**** GIVEN RECORDS

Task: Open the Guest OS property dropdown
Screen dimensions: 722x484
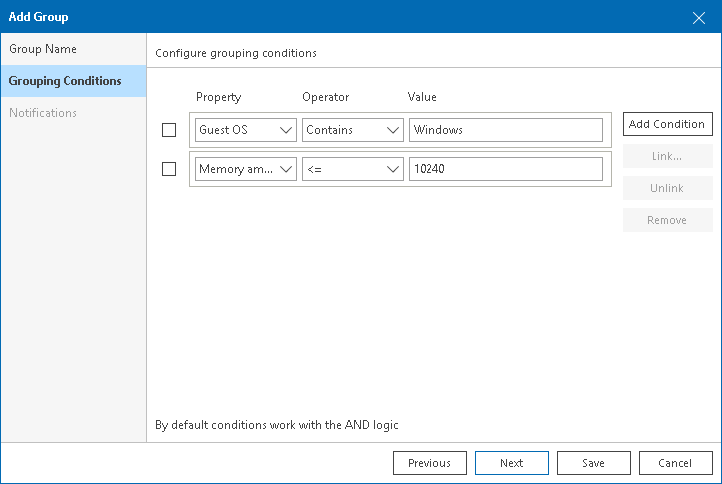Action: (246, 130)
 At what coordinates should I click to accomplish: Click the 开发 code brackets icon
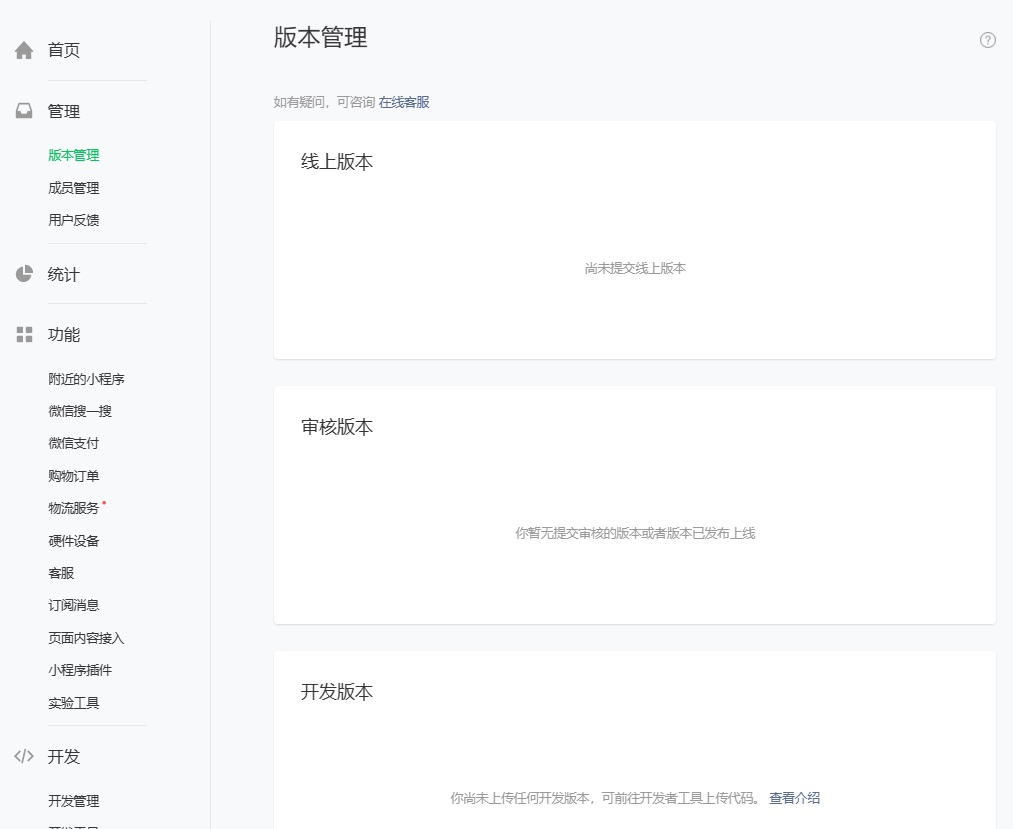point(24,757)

********

◆ **INSTRUCTIONS FOR THE TASK**
The task requires restating verbatim the lines from the one that holds "At what coordinates" through the end of the listing, both ends counted, and no pictures.

◆ **WRITTEN SOLUTION**
 At what coordinates should I click to accomplish: Click the 开发 code brackets icon
point(24,757)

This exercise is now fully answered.